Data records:

----------------------------------------

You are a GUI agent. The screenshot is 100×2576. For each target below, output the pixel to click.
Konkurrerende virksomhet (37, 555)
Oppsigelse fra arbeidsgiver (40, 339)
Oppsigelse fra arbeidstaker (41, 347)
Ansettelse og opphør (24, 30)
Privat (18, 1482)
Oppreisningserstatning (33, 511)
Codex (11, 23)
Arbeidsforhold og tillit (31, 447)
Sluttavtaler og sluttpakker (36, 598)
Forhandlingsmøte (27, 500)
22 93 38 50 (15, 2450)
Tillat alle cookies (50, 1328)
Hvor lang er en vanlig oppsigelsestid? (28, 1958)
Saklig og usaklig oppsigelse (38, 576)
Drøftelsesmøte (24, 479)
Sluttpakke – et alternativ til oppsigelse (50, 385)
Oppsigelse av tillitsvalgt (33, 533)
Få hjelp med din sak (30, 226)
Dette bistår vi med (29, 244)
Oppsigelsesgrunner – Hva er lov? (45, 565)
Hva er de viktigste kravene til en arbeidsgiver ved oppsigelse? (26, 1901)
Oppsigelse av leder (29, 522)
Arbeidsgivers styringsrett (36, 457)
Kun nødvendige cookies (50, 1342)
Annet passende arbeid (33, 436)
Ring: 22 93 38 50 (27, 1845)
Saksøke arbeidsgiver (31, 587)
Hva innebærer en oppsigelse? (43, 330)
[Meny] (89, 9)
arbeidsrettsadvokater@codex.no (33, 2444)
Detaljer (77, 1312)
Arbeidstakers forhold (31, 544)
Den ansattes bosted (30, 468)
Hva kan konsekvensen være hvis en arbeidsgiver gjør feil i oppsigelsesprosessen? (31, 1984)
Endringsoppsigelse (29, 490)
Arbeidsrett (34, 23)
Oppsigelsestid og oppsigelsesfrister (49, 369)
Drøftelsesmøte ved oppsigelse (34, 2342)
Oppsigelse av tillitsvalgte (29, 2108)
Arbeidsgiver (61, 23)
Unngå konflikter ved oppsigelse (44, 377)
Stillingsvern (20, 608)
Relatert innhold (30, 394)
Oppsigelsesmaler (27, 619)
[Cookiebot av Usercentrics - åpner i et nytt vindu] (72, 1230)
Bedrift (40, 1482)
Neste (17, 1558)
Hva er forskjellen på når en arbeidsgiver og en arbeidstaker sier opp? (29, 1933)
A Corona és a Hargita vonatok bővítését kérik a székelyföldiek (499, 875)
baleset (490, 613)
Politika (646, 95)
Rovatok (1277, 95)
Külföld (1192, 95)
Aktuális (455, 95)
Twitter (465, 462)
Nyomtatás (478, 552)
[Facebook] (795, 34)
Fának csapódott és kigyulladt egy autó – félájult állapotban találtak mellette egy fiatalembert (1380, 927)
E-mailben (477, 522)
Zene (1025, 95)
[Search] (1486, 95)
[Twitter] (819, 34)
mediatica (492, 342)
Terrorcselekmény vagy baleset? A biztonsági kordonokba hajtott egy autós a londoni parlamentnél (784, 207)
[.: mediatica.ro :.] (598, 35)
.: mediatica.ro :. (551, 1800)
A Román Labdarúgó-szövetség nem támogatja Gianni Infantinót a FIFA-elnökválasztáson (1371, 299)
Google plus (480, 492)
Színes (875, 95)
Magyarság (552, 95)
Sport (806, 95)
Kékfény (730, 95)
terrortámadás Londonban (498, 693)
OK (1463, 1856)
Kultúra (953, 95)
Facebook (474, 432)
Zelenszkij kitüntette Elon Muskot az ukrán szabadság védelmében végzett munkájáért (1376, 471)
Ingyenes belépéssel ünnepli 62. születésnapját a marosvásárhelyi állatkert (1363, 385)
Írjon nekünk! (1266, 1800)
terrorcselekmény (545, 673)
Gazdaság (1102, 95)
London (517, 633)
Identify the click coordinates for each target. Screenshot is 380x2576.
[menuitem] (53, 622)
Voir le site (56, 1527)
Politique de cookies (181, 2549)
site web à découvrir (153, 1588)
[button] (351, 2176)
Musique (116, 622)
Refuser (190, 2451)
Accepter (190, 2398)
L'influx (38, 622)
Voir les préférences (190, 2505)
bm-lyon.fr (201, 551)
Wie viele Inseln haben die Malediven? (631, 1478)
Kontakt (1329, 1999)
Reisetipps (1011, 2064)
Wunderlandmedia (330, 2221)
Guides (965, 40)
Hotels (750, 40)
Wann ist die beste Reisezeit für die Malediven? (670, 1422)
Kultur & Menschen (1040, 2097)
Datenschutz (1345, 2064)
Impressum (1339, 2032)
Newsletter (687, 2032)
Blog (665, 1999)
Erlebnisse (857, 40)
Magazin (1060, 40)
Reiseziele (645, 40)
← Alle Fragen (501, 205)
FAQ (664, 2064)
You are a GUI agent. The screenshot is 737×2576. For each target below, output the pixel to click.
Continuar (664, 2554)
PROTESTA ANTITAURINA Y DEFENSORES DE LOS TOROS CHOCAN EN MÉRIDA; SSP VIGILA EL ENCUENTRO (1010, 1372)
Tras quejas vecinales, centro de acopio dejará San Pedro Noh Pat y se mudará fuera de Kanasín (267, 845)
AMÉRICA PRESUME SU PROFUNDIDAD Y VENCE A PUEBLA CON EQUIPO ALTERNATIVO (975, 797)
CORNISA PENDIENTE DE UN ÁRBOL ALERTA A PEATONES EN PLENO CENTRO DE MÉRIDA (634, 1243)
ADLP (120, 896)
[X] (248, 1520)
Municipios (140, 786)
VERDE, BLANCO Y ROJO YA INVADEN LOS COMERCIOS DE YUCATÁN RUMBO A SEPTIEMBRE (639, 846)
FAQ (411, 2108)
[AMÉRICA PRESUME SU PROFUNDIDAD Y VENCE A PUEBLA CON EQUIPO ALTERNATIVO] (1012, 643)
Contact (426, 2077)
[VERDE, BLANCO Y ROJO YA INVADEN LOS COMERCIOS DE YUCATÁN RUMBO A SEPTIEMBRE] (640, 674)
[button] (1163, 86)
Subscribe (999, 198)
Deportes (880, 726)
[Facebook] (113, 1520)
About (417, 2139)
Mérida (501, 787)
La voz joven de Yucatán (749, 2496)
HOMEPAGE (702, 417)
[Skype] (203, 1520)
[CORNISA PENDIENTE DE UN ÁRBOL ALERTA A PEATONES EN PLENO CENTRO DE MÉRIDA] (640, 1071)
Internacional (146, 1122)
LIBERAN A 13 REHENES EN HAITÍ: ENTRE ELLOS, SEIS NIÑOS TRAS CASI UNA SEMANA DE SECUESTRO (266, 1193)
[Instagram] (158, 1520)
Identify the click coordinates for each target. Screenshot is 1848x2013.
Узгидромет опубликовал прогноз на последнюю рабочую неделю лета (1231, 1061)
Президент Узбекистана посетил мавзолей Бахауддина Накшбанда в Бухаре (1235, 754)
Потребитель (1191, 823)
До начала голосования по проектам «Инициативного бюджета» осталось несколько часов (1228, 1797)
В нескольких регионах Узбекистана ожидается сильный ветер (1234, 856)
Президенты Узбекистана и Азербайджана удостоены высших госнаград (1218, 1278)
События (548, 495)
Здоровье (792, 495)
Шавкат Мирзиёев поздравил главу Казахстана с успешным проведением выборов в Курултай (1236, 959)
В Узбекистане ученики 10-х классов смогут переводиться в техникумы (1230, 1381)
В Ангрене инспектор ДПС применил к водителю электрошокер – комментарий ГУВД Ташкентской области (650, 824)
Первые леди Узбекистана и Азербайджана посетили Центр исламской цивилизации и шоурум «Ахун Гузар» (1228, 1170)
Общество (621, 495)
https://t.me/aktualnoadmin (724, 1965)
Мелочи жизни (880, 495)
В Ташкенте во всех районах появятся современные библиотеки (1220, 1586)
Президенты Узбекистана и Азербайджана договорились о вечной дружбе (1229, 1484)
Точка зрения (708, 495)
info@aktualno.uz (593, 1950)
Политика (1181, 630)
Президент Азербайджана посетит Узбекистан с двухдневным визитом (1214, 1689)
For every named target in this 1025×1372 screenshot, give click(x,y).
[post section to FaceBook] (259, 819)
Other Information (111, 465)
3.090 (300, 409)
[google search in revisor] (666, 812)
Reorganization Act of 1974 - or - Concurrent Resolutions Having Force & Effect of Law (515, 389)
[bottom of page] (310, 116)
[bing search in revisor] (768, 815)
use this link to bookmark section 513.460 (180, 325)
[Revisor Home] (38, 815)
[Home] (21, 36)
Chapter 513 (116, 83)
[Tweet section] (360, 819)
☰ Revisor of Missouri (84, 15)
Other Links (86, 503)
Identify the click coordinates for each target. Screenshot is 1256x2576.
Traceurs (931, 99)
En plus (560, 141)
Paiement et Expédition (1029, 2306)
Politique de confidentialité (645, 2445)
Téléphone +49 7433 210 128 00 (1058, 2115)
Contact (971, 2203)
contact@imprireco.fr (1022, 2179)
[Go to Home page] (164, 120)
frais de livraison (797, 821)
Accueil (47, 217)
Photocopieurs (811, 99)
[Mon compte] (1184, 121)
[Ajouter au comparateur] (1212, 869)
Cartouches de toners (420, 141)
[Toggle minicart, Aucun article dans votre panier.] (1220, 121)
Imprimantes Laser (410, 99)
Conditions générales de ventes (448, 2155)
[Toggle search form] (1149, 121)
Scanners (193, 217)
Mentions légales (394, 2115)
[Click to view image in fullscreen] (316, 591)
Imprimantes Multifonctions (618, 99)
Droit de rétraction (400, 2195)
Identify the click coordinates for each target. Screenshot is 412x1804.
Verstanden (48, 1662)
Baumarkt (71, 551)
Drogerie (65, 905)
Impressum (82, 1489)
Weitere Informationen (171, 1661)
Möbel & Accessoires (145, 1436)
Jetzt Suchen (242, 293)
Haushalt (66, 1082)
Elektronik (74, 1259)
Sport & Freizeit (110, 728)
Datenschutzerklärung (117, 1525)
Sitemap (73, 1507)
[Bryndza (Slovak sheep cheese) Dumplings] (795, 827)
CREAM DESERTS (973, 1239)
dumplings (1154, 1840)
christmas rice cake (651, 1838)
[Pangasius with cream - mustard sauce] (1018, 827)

----------------------------------------

■ Task brief:
Using the data above, extract exactly the lines from the one that holds "HOMEPAGE (702, 417)" to the one that holds "[Instagram] (158, 1520)", both ends included, and no others.

■ Result of the task:
HOMEPAGE (702, 417)
[Skype] (203, 1520)
[CORNISA PENDIENTE DE UN ÁRBOL ALERTA A PEATONES EN PLENO CENTRO DE MÉRIDA] (640, 1071)
Internacional (146, 1122)
LIBERAN A 13 REHENES EN HAITÍ: ENTRE ELLOS, SEIS NIÑOS TRAS CASI UNA SEMANA DE SECUESTRO (266, 1193)
[Instagram] (158, 1520)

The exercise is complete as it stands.